• _GIVEN PASSAGE_:

◇ ◇ ◇

Bundling required the labourer to twist a thick wire around both ends of the bundle and a third wire in the middle. Donning a full face mask, thick leather gloves and a thick leather apron with your trusty flip bar in one hand and the wire in the other you dashed from the shelter towards this massive pile of glowing red steel with two other work mates. There you stood like a leather clad medieval knight on the edge of a dessert in the middle of summer to undergo your ordeal.  Step 1, twist the long wire in half forming a small loop at one end. Step 2, tap the new double strand wire one third along and about halfway along which allowed the wire to be folded at these ‘joints’. Step 3 walk quickly up to the mass of steel, surrounded by heat, burning dust, choking air and slide the wire underneath and up behind the bundle. Step 4,  reach across the red hot steel – avoiding contact - insert bar in loop twist until wire is super tight. Step 5, ignore the honking forklift drivers right behind you (on a bonus for each bundle collected – whilst the bundlers were on a flat minimum wage).

Five quick steps.  25 seconds in total if done flawlessly.  My maximum limit was about 40 seconds of exposure to the heat, choking fumes and horn blasts. Stuff up the bundling and the second attempt would generally take another 40 -50 seconds. Third attempts were simply suicidal. On second attempts you started to forget things like why there needed to be a loop, you would neglect to put in the ‘joints’ and struggle with trying to fit a straight thick iron wire around a stack of red hot steel. This was often followed by the ultimate moment of induced forgetfulness. Thick leather offered some protection from heat but it was not a very fireproof barrier against direct contact with red hot steel. A quick lapse of concentration would be immediately accompanied by the smell of fresh burning and the necessity to quickly retreat. I never got burnt but several times I exchanged my smoking holey gloves or apron for new ones. Once the girders were bundled, you retreated to the shelter taking off helmet, gloves and knocking back endless quantities of water. If the bundling was completed in the first attempt and in minimal time you had the luxury of fresh air, water and time to refocus on the next foray. When you staggered through a second or third attempt you had no time for any recovery.  Labourers who failed to complete overtime tasks never got a second opportunity.

Stand stills were frequent at the mill. Rolling the warped red hot steel between the straightening wheels required attention to speed, the weight to be applied and the positioning of the girder. The rolling operators seemed to be a hot-bed collection of dope smoking and white horse riding (heroin) cowboys and inattention and therefore hold ups were common. During the day and early afternoon shifts when these stoppages occurred,  labourers, like me, had to grab tins of yellow paint and  repaint all the safety rails, just in case a ‘boss’ was walking around. ‘Bosses’ had to suffer big pieces of machinery not working but would not tolerate a free loading labourer. Over several weeks, I painted the same safety railings at least 15 times. When stoppages occurred after the afternoon shift  meal beak (7.30pm) or on nightshift, when no Bosses were on the job,  you could curl up in a corner and try and sleep or read under the lights. Generally I was the only reader in the rolling mill area. Reading Kerouac, Salinger, Tom Robbins or political philosophy in the strange twilight and backdrop of a night time steel mill on the edge of the desert added a special atmosphere to the task.
A few weeks of enduring an antipodean version of Dante’s Inferno led to the fateful decision to forgo a few extra weeks of wages and head back to Tasmania to enrol in a special 2 week intensive Introduction to Law course. A series of letters exchanged with my friend Sally (met in my very first Political Science tutorial and my first ever private school friend) persuaded me to give law a go. At that point I had no realisation of the role played by law in creating and preserving the status quo that I had started to rub against.

◇ ◇ ◇

• _EXTRACTED DATA_:
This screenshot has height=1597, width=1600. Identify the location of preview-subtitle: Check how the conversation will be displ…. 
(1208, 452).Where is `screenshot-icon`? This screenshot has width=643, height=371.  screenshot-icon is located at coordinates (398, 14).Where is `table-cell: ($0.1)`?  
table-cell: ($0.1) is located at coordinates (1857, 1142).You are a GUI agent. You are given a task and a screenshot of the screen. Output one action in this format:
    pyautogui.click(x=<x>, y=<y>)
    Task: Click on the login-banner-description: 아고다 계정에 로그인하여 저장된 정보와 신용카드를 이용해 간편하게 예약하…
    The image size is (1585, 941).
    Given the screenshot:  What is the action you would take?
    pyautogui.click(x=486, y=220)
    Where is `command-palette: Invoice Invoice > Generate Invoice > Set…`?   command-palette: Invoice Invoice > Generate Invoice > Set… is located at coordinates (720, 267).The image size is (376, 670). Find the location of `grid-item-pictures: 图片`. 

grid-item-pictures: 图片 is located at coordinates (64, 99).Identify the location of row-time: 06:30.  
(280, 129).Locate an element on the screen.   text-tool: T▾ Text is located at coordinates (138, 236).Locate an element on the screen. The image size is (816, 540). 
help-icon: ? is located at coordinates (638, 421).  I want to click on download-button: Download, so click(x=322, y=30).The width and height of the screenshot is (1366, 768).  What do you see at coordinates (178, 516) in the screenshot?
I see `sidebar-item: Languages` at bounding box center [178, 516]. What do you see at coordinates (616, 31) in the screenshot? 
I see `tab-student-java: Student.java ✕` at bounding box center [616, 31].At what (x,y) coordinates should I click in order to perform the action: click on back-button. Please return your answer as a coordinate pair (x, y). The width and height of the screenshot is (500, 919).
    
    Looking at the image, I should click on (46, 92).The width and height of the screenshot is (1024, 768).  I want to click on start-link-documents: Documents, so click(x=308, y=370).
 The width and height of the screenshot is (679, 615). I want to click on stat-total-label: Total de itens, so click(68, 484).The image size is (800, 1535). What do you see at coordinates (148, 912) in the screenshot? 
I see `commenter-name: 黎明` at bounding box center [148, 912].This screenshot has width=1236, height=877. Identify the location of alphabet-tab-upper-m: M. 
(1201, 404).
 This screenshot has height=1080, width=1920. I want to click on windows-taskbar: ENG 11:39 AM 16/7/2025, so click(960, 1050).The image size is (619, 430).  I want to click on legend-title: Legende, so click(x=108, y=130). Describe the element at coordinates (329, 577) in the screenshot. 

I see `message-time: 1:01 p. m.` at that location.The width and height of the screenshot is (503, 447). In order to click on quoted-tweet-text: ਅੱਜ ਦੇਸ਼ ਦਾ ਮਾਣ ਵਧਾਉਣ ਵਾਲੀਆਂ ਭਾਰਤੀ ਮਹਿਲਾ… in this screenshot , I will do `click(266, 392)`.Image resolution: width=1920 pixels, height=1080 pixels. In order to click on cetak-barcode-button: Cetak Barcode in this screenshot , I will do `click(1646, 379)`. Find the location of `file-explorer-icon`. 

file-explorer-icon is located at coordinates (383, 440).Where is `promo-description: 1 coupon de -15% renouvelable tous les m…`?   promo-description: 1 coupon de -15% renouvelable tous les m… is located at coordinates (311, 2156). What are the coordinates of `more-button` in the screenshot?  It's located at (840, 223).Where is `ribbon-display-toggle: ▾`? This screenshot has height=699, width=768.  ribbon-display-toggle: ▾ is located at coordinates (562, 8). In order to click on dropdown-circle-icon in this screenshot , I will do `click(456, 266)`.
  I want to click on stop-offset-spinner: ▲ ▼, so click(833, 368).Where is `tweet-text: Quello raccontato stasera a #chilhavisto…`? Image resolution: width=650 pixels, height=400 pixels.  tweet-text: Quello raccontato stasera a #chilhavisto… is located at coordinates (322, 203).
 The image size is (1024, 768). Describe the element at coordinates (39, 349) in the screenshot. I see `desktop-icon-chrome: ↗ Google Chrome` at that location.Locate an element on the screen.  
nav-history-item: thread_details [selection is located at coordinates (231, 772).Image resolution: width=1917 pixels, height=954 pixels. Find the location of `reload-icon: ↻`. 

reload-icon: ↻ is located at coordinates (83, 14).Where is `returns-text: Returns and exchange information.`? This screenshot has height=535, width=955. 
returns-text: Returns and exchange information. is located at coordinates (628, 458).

◇ ◇ ◇

• _WORK REQUIRED_: From the steel mill passage, list the writers named as reading material during stoppages in the rolling mill area.

• _SOLUTION FOR THIS PROBLEM_: Kerouac, Salinger, Tom Robbins